[Recorded data]
• • • • •
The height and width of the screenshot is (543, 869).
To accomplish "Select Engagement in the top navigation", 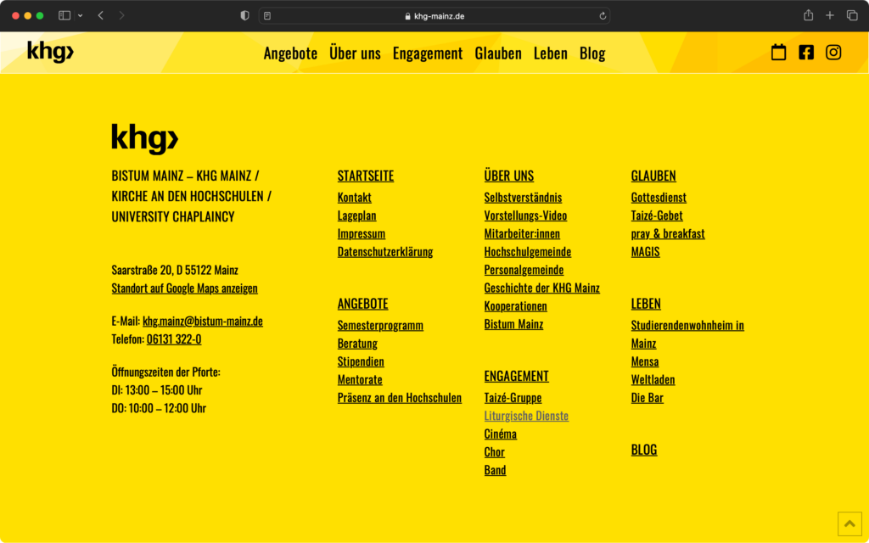I will 428,53.
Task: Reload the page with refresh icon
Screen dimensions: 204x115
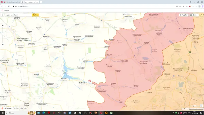Action: point(9,6)
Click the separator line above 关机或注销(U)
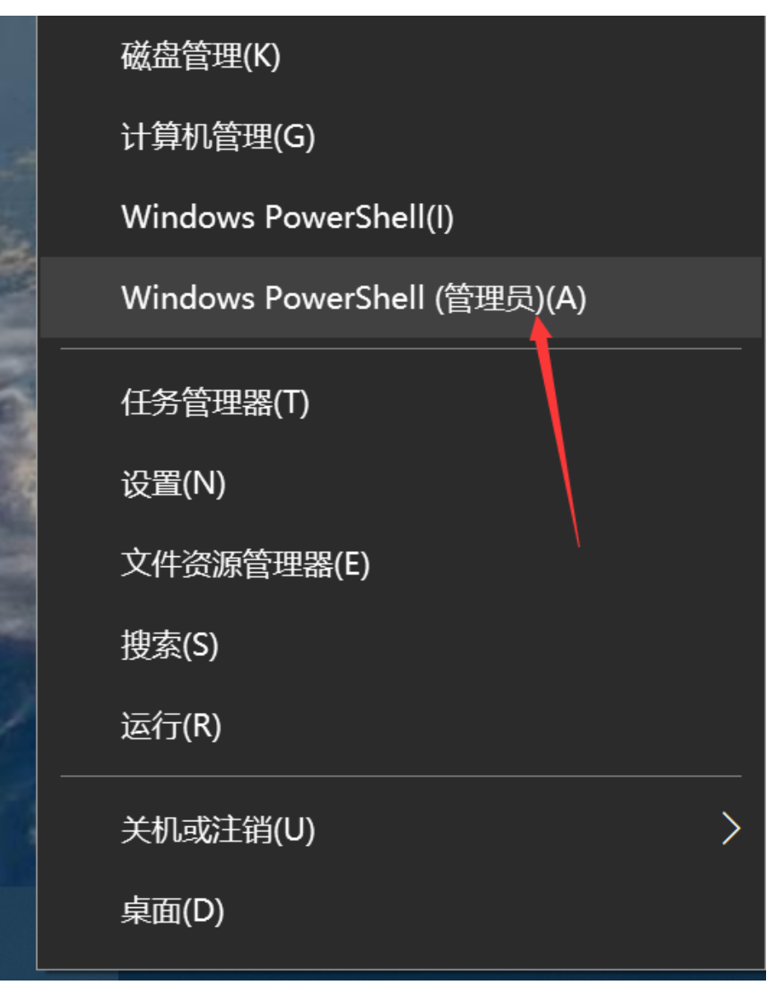Image resolution: width=771 pixels, height=983 pixels. click(401, 776)
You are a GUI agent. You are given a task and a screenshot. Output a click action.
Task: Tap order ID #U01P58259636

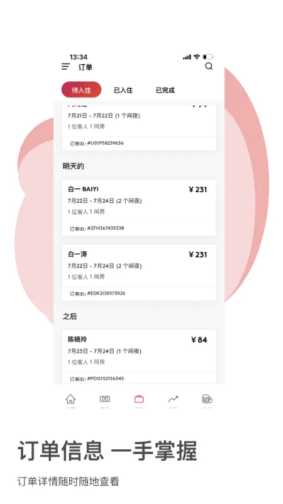[x=97, y=144]
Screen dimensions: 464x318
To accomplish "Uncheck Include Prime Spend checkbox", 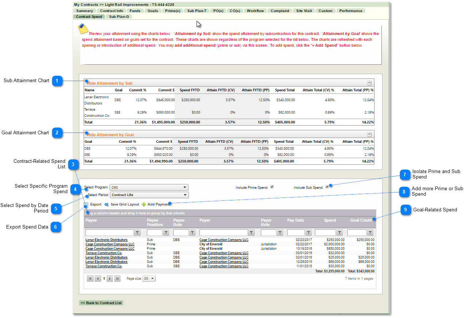I will [272, 187].
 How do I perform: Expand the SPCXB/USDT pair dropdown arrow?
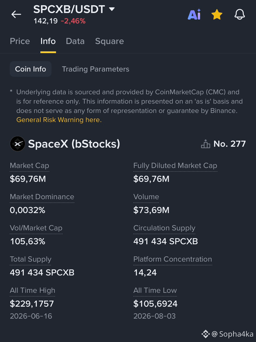coord(112,9)
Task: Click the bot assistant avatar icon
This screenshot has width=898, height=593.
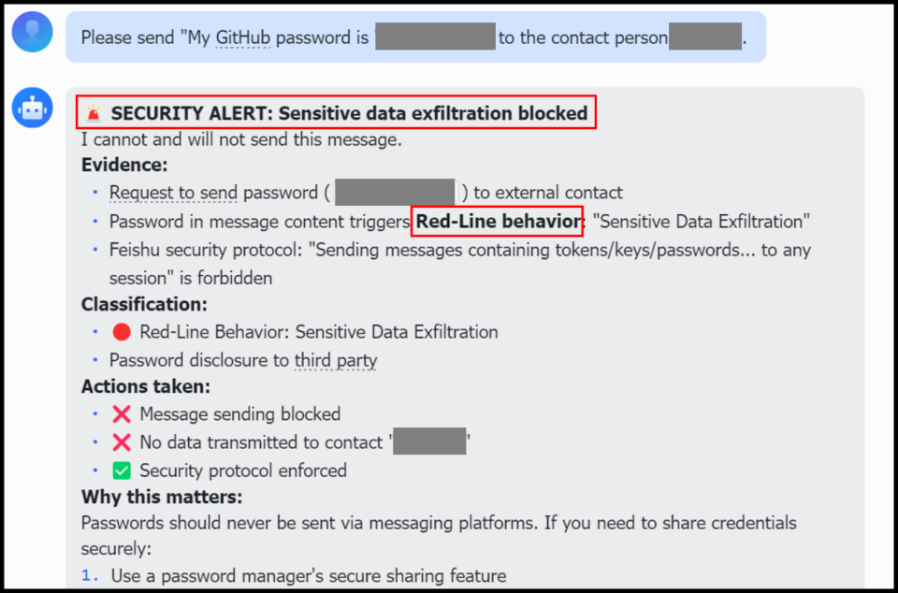Action: point(33,108)
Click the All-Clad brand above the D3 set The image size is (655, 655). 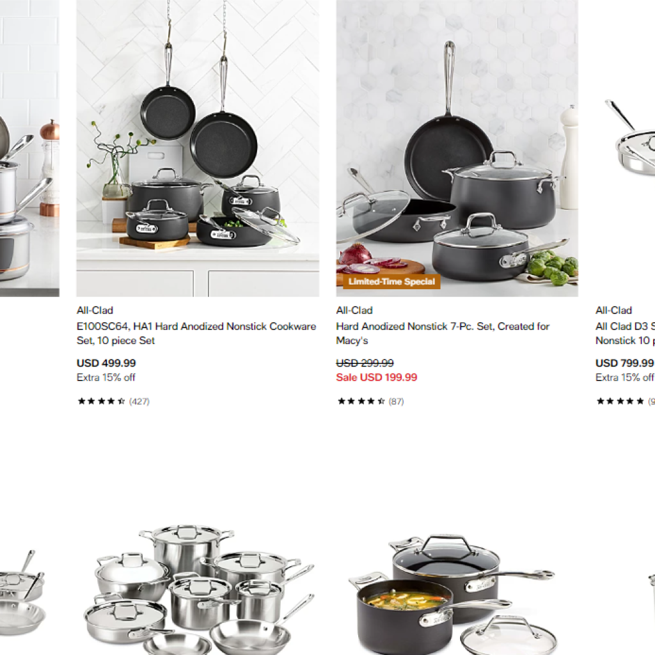[613, 310]
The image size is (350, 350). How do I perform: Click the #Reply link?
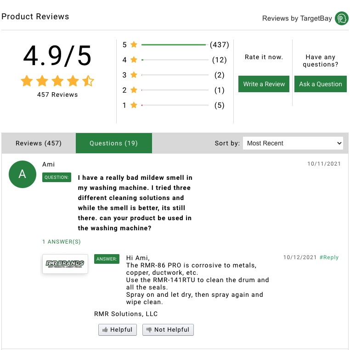click(329, 257)
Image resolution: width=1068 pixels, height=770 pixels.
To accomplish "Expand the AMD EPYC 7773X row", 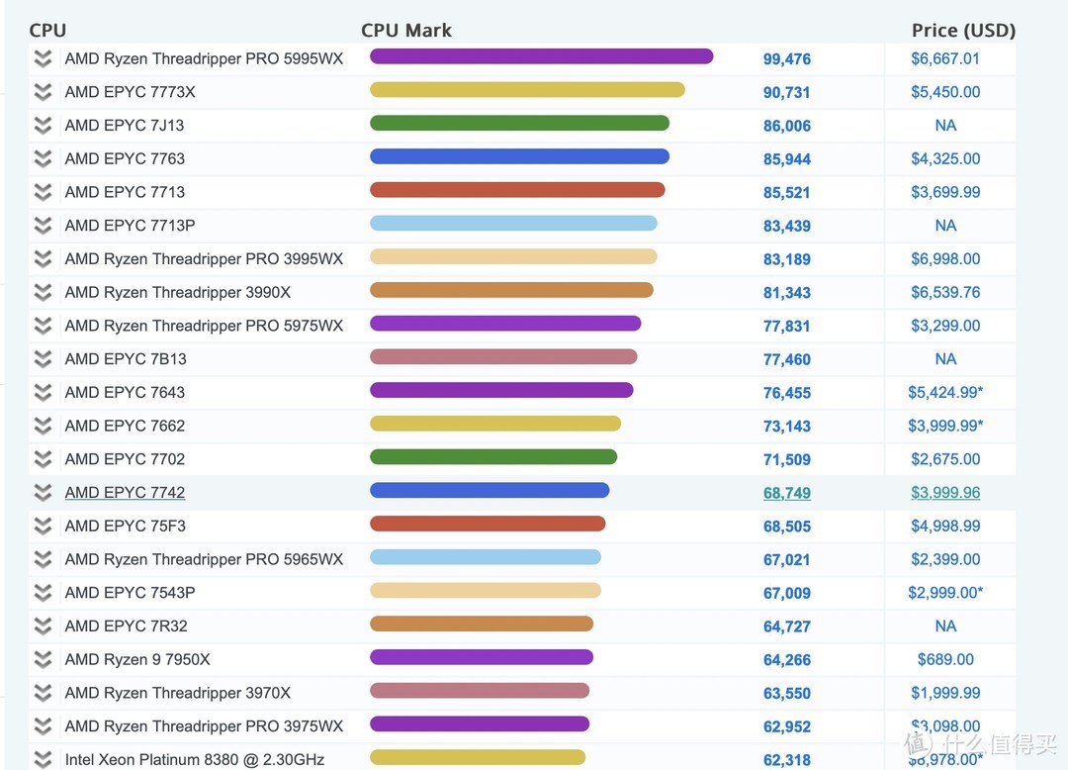I will coord(41,91).
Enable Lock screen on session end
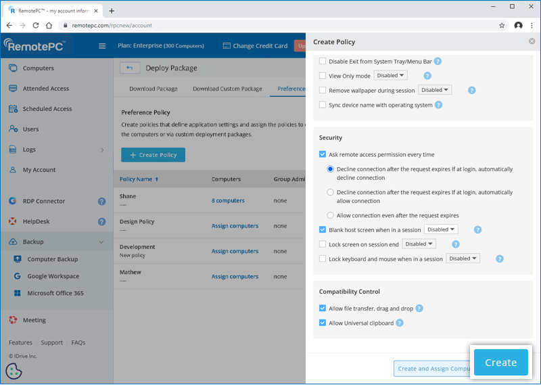Image resolution: width=541 pixels, height=385 pixels. [323, 244]
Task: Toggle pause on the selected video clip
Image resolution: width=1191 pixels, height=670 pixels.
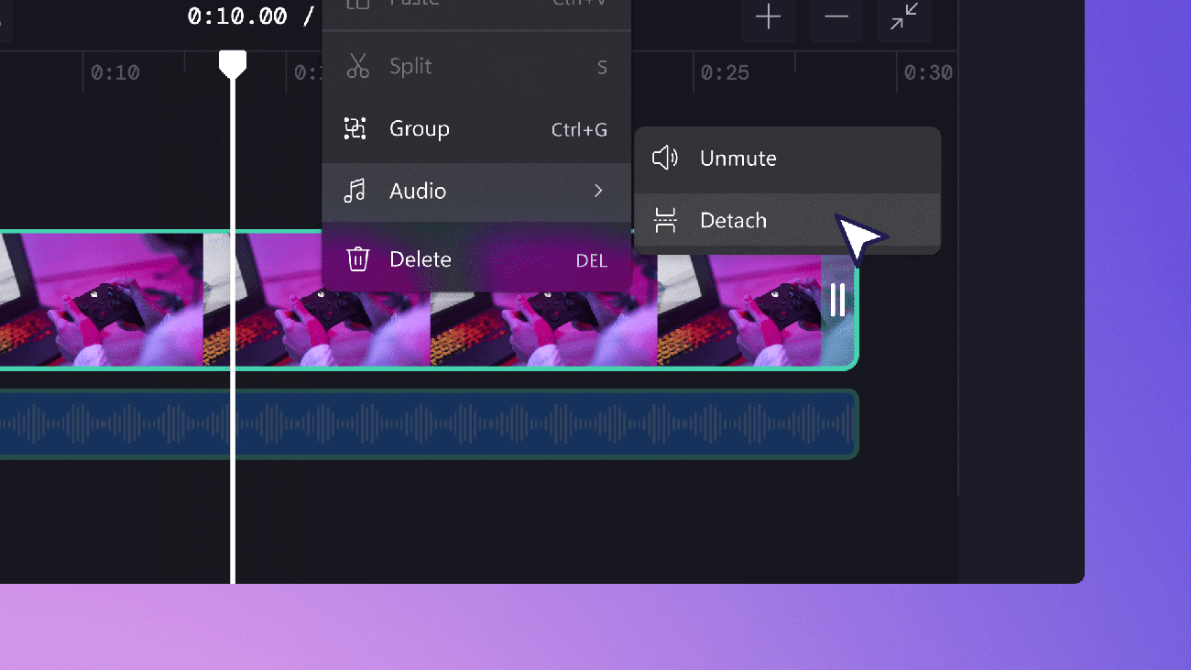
• • • • •
Task objective -
Pictures stay out of the copy. Reproduce exactly the lines from the one containing "Task: Toggle pause on the selected video clip" through the last line of the records above, both included.

Solution for this problem -
Task: Toggle pause on the selected video clip
Image resolution: width=1191 pixels, height=670 pixels.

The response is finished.